When Trump remarks that “illegal immigration is poisoning the blood of our country,” the poison in question is the people themselves and the threat their mere presence represents. Put another way, for Trump, all immigrants from poor countries in Asia, Africa, and Latin America are akin to tumors in the body politic. Whether they are malignant or benign makes little difference, the safest and most effective response is to surgically remove (deport) them. Even if it turns out that those growths are helping the body politic, they are still foreign agents that should not be present. They are not part of the “very special culture” that built the West—“the precious inheritance that America and Europe have in common.” An inheritance that must be protected from “unchecked mass migration" and “endless foreign imports.” Whether it’s MAGA’s racism or MAHA’s anti-vaxxerism, the Trump administration will reject anything it arbitrarily deems a foreign toxin.

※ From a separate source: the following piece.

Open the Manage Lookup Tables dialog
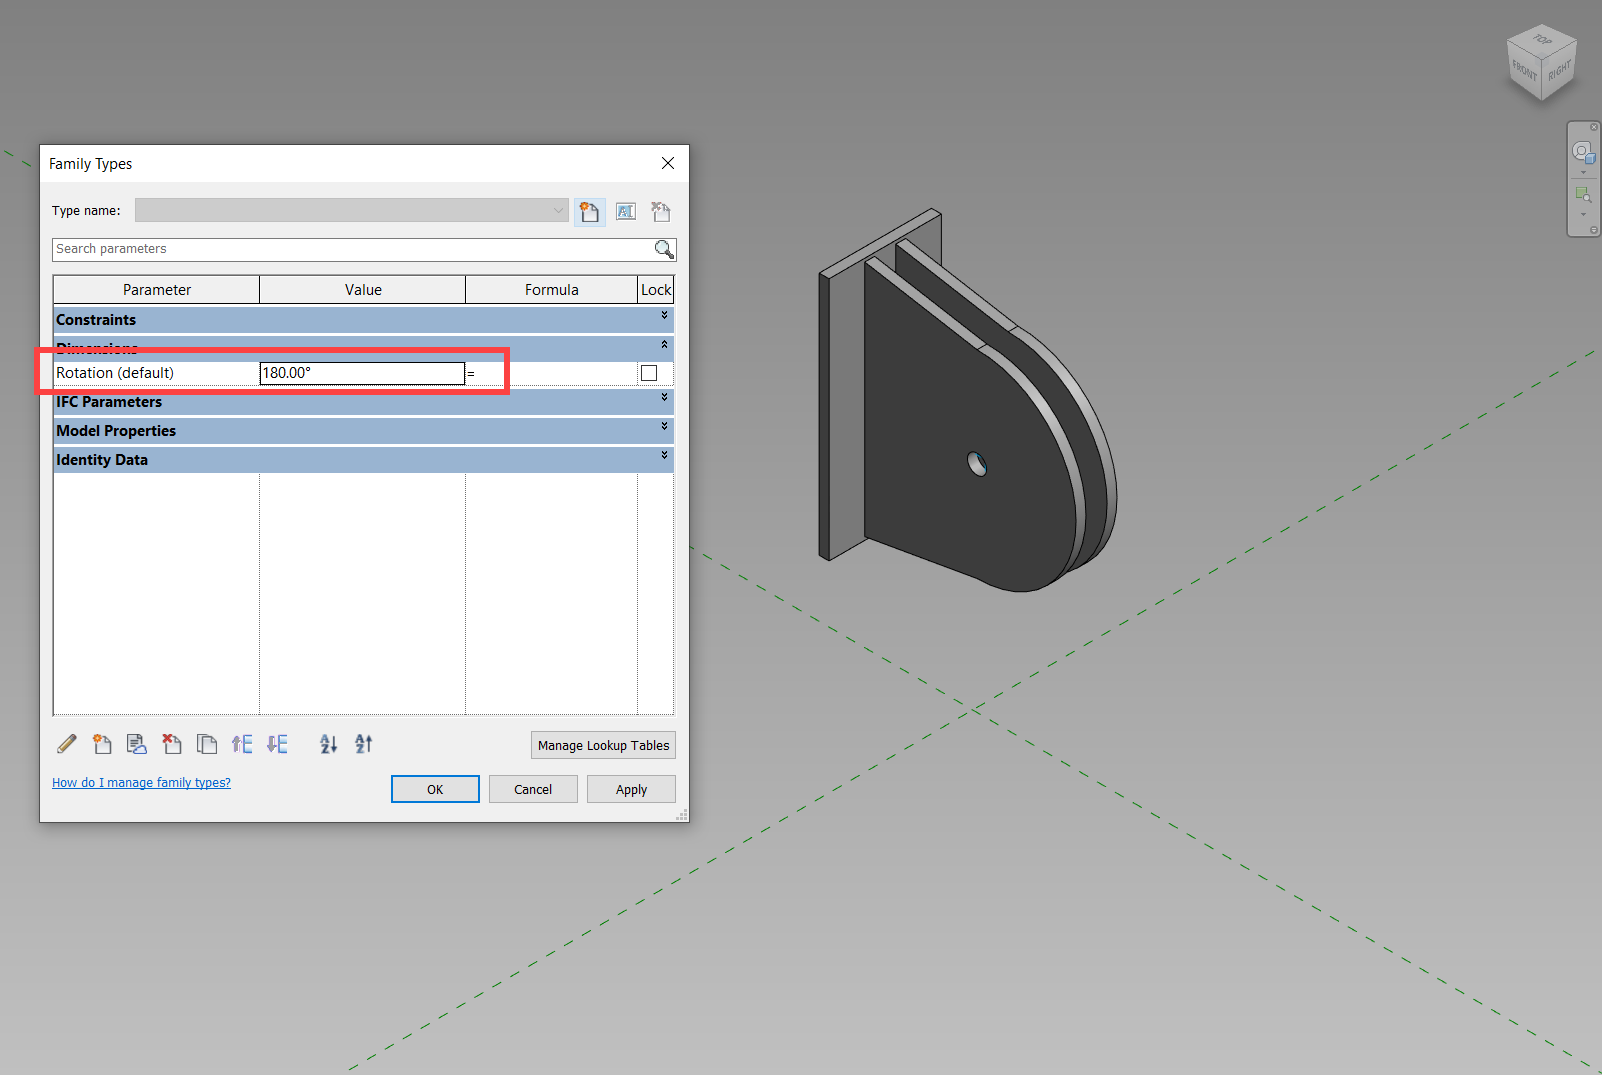 [x=603, y=745]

While the Trump administration has deployed federal agents across the nation, we should not be surprised that the “largest immigrant operation ever” has targeted Somalis, a community of predominantly Black, Muslim, and immigrant people. Whiteness and Blackness have always been direct polar opposites within the Western racial imaginary—the former signifying all that is good, the latter all that is bad. For Trump, it is whiteness that “abolished slavery; secured civil rights; defeated communism and fascism; and built the most fair, equal, and prosperous nation in human history.” Of course, none of this is true: Haiti was the first nation to end slavery, Black and other people of color fought for civil rights, and the Trump administration is a fascist regime.
None of these facts will stop the Trump administration’s crusade against “foreign invaders” spawned from “hellholes” who threaten “civilization erasure.” In the name of “defend[ing] your homeland” and “defend[ing] your culture,” his administration will arrest, detain, cage, traumatize, tear-gas, use children as bait, deny people their rights, deport, murder US citizens, and terrorize communities across the nation. No cost is too high in this Holy War to save the proverbial soul of America.
We are at a critical juncture. The actions we take today will determine whether America embraces multiculturalism or becomes an ethnostate that treats diversity like a plague to be eradicated. We must continue to protest nationwide against Immigration and Customs Enforcement and the Trump administration. We must continue to monitor and observe ICE’s tactics. We must push elected officials to fulfill their obligation to the people and use their authority to keep Trump in check. At a time when the Trump administration wants nothing more than to divide us, we must come together and resist.